Throughout the government-brokered Memorandum of Understanding (MOU) discussions leading up to this report, the ISPs have consistently argued their inability to tackle individual file sharers.  Whilst the music companies believe that ISPs can use their Deep-Packet Inspection (DPI) technology the ISPs argue that this is designed for network level action, not subscriber level.  The Digital Britain ‘Graduated Response’ effectively forestalls testing these issues for the indefinite future.

But, you may ask, didn’t the report previously state it wanted to cut digital piracy by 70- 80%?  Indeed. So how does it intend to square the circle of hugely ambitious targets with ineffective measures?  The answer is by fudging the way the problem will be measured, relying upon measuring within the base of file sharers that are sent repeat letters.  Remember these are simply the ones that the labels have been able to proactively identify and then, after resorting to the courts, got the contact details of and sent letters to.  So a very small subset of a much larger installed base.  In the increasingly familiar masterful use of civil servant speak the remit of measurement is narrowed even further:

“Proportionate Notification Response trigger that we propose, should be focused on measuring the efficacy of the scheme involving a notification procedure, legal action and other measures as set out above in relation to achieving the 70% target for reduction in unlawful sharing. We therefore believe that the trigger should be calculated by (a) taking the number of unique individuals notified and (b) assessing what percentage of those notified have stopped unlawful file sharing, either voluntarily or due to prosecution. If that percentage does not exceed or is not significantly close to 70% the mechanism will be triggered (As an illustration: if the baseline unlawful peer to peer universe identified by Ofcom was 100, and notifications were sent to 50% of that universe with prosecutions against serial repeat offenders, the benchmark would be met if there was a 35% reduction in unlawful file-sharing i.e. 70% of 50%).”

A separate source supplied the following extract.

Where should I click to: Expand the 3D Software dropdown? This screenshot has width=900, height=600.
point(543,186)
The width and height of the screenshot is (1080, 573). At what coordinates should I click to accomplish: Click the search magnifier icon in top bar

So not only is the 70-80% just talking about testing a small subset, it's defining some very specific and, at best, arguable parameters, using an enforcement methodology (i.e. letter sending) that is at best unproven. In short, the report authors have given themselves a back door exit from their prior commitment to reducing file sharing by 70-80%.  It won’t need to mean reducing the installed base of UK music file sharers by the best part of 6 million, but instead be a semi-hypothetical sample based measure.  This is a shame, and smacks of backing away from the issue.

The interesting post-script to all of this is that Universal Music on Monday announced a ground break unlimited MP3 service with major UK ISP Virgin Media (see my post here for more details).  What makes it so relevant to the debate is that Virgin – in return for the holy grail of digital music licenses – agreed to implement their own voluntary Graduated Response solution.  Though there are significant caveats (e.g. no permanent disconnection, no use of DPI for enforcement) it sends a very clear message from Universal to the UK government: if you won’t give us what we want via legislation we’ll achieve it via commercial solutions.  Which is actually the best bet all round and exactly what Andy Burnham advised when saying

“Sort out the problems yourselves, don’t wait for the heavy hand of legislation”. 

Indeed the experience of the troubled French Hadopi bill illustrates that relying upon the legislative and judicial systems to help you meet your commercial ends can be a risky business.